The Irish Family History Centre, Dublin.
This was a philanthropic fund set up by the Quaker James Tuke to help over 9,000 people leave parts of the most impoverished regions of the west of Ireland to go to America.
Not only does the book list all the emigrants, their addresses in Ireland and where they moved to, but they also printed their letters home detailing what life was like in their new homes.
One wrote from Ontario, Canada:
"'I was only twenty minutes at the hotel before I was engaged on a farm. Wages are big here; this is a fine country. Spring is just commencing. My parents have got a house here, and father is working on the railway.'"
Letters and personal memoirs are also the focus of a modern scholarly work by Kerby Miller, Irish Immigrants in the Land of Canaan 1675-1815, on the earlier period of migration to America, more likely from the eastern half of Ireland.
The American Committee for Relief inspecting the ruins of Balbriggan in eastern Ireland, c. 1921.
But the book is far more than a collection of interesting historical documents. Instead, Miller uses the documents as a touchpoint to address a range of big social questions, settlement patterns, and political issues.
More importantly, the book transformed our understanding of the scale of Irish migration in the 18th century, showing how more than 400,000 arrived.

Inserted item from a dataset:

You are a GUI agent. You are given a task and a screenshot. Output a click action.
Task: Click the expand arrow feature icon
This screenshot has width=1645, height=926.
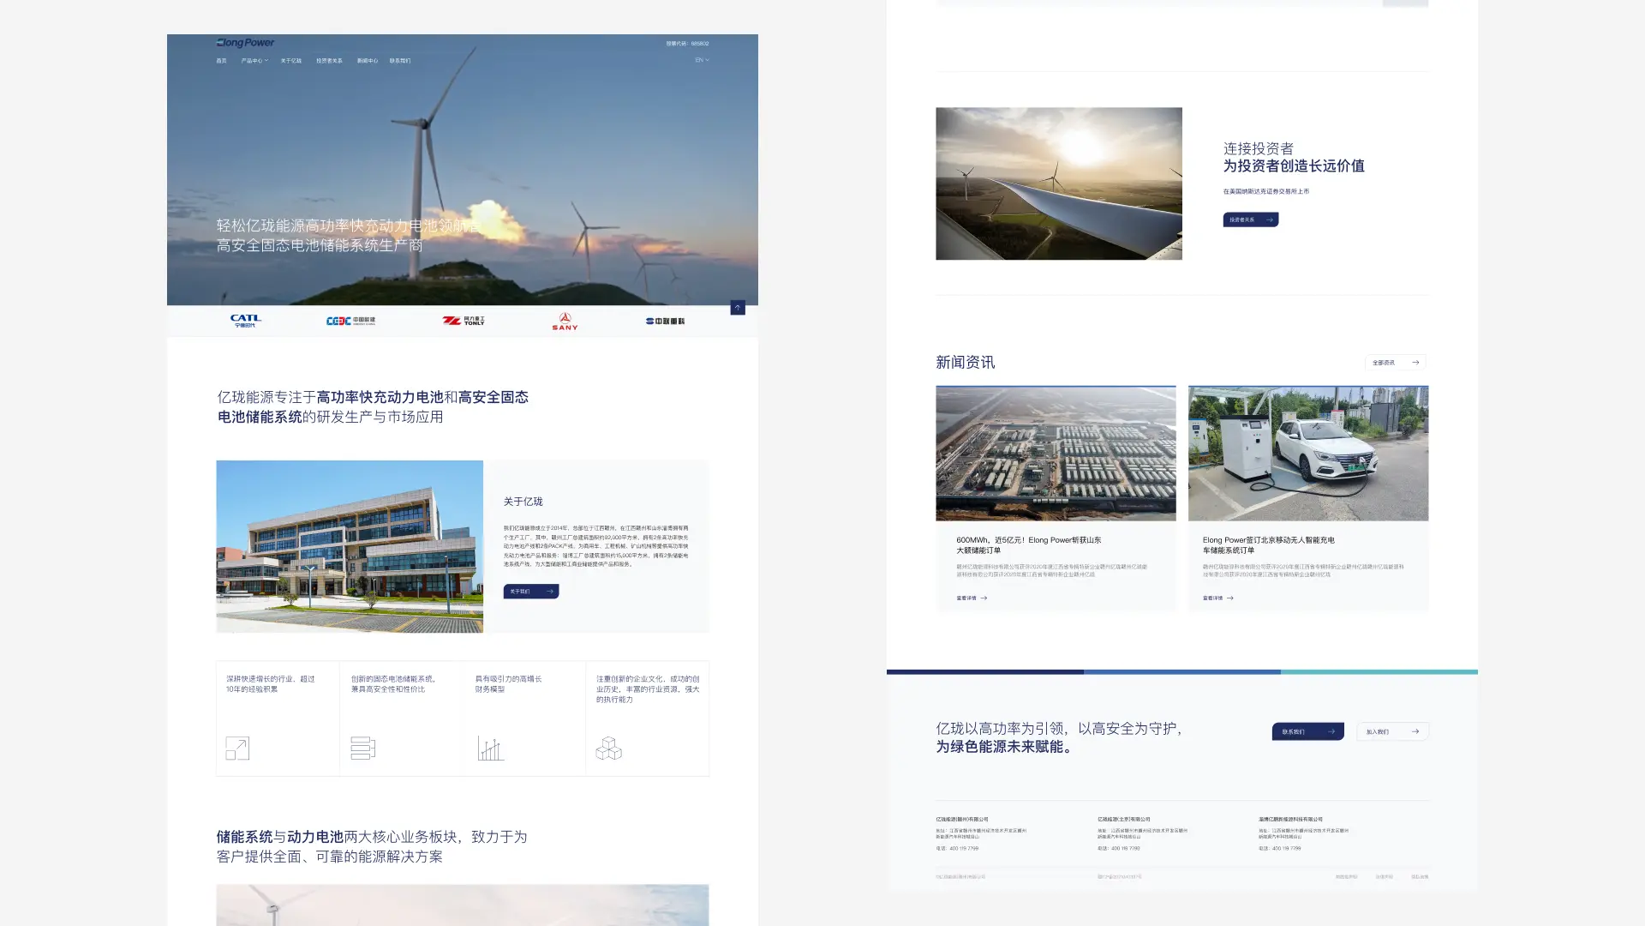[x=237, y=748]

It's not easy to recover the truth from the narrative that has become popular in many parts of the world. Many descendants of Irish emigres like to wrap themselves in the comforting blanket of the rags-to-riches tale, or recount the ancient wrongs done to innocent people.

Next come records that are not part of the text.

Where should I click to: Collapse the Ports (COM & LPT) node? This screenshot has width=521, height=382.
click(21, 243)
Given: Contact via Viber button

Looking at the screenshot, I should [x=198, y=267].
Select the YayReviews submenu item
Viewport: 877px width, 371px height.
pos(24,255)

An article titled 'The Irish should remain in Ireland', published in American-Irish newspaper the Chicago Citizen, 1895.
Sometimes the stories are true, but more often its selective memory. What families choose to remember is usually only what was talked about. Irish immigrants, like those from any other country, had much they did not want to remember and little time to put their own experience in any sort of context.
In that case, it is up to us, family historians and social historians, to recover the individual stories and place them into the flow of the migration story from Ireland.